Appendix B. Contributing

Spring Cloud is released under the non-restrictive Apache 2.0 license and follows a very standard Github development process, using Github tracker for issues and merging pull requests into master. If you want to contribute even something trivial, please do not hesitate, but follow the guidelines below.

B.1 Sign the Contributor License Agreement

Before we accept a non-trivial patch or pull request, we need you to sign the contributor’s agreement. Signing the contributor’s agreement does not grant anyone commit rights to the main repository, but it does mean that we can accept your contributions, and you will get an author credit if we do. Active contributors might be asked to join the core team and be given the ability to merge pull requests.

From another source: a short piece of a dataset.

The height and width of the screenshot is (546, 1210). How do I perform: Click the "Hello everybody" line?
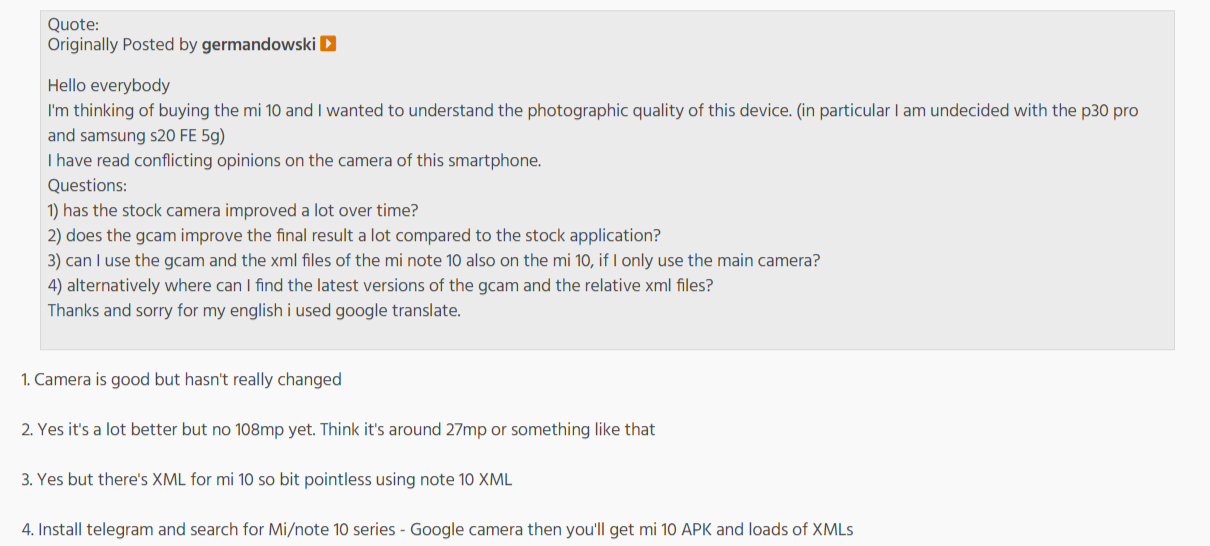(109, 86)
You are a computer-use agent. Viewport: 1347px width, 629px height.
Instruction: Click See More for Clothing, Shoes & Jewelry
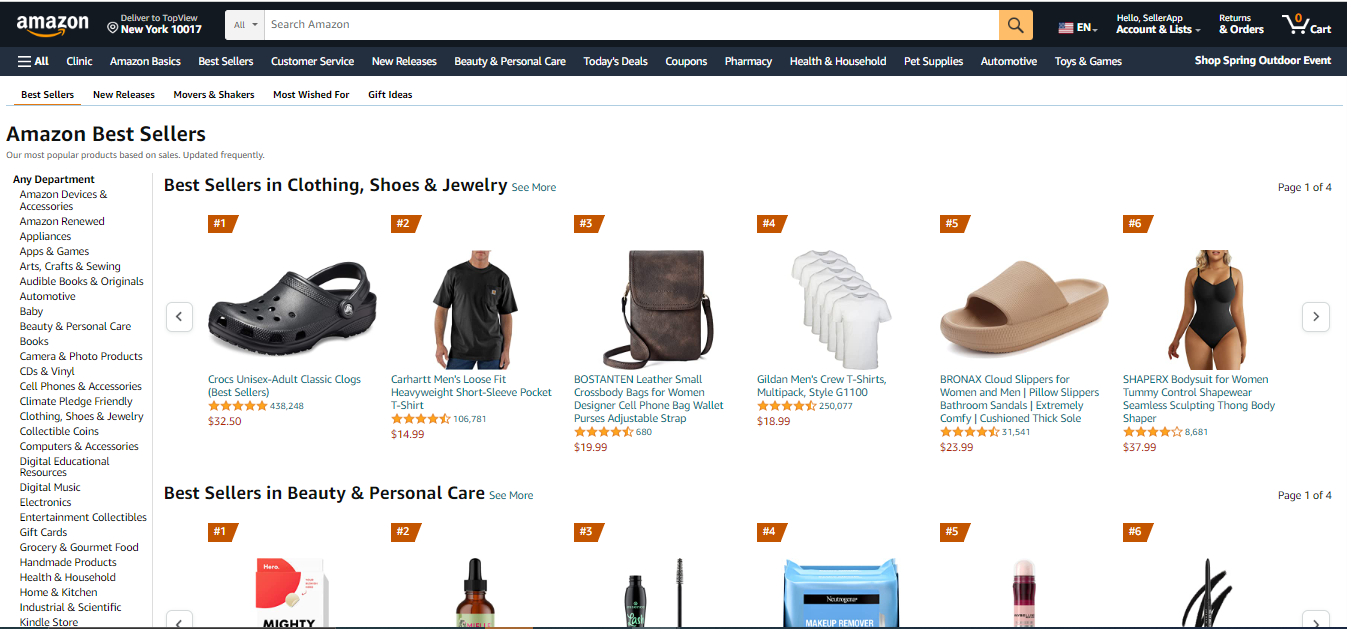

B.2 Code Conventions and Housekeeping

None of the following guidelines is essential for a pull request, but they all help your fellow developers understand and work with your code. They can also be added after the original pull request but before a merge.

  • Use the Spring Framework code format conventions. If you use Eclipse, you can import formatter settings by using the eclipse-code-formatter.xml file from the Spring Cloud Build project. If using IntelliJ, you can use the Eclipse Code Formatter Plugin to import the same file.
  • Make sure all new .java files have a simple Javadoc class comment with at least an @author tag identifying you, and preferably at least a paragraph describing the class’s purpose.
  • Add the ASF license header comment to all new .java files (to do so, copy from existing files in the project).
  • Add yourself as an @author to the .java files that you modify substantially (more than cosmetic changes).
  • Add some Javadocs and, if you change the namespace, some XSD doc elements.
  • A few unit tests would help a lot as well. Someone has to do it, and your fellow developers appreciate the effort.
  • If no one else uses your branch, rebase it against the current master (or other target branch in the main project).
  • When writing a commit message, follow these conventions. If you fix an existing issue, add Fixes gh-XXXX (where XXXX is the issue number) at the end of the commit message.